Written problem: Please extract the lines of the listing from the line that contains "How do I perform: Select the" through the end of the listing, including both ends, and reproduce them word for word.

Target pointing data:
^^^^
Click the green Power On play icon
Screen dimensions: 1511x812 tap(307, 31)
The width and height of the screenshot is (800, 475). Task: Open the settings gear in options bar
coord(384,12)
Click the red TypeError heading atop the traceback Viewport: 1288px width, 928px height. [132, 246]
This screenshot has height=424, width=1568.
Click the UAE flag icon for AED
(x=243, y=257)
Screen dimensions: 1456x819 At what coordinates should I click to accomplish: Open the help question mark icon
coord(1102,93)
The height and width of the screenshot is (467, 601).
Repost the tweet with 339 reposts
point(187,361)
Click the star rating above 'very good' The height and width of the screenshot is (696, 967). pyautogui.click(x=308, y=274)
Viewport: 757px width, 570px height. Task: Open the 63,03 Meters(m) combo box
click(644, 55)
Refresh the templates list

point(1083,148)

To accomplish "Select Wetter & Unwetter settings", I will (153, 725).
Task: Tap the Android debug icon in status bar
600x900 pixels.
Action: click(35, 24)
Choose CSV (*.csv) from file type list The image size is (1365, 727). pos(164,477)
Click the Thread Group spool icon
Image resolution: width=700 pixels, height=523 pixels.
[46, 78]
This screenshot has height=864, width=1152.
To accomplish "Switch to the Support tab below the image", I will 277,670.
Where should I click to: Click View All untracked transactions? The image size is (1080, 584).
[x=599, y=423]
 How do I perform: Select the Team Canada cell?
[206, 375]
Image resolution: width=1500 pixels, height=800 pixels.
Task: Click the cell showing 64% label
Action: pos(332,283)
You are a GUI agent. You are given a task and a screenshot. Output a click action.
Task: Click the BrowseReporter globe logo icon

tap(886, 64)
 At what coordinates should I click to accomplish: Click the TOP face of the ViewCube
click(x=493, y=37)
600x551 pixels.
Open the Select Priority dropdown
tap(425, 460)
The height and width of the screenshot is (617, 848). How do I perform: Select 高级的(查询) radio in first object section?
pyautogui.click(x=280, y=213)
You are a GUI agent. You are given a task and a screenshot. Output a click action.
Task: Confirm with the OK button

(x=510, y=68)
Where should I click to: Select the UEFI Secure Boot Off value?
^^^^
Correct output:
 How do I perform: Select the Team Canada cell?
[206, 375]
Image resolution: width=1500 pixels, height=800 pixels.
Task: Click the cell showing 64% label
Action: pos(332,283)
You are a GUI agent. You are given a task and a screenshot. Output a click action.
Task: Click the BrowseReporter globe logo icon

tap(886, 64)
 At what coordinates should I click to accomplish: Click the TOP face of the ViewCube
click(x=493, y=37)
600x551 pixels.
Open the Select Priority dropdown
tap(425, 460)
The height and width of the screenshot is (617, 848). How do I perform: Select 高级的(查询) radio in first object section?
pyautogui.click(x=280, y=213)
You are a GUI agent. You are given a task and a screenshot. Output a click action.
Task: Confirm with the OK button

(x=510, y=68)
Where should I click to: Select the UEFI Secure Boot Off value?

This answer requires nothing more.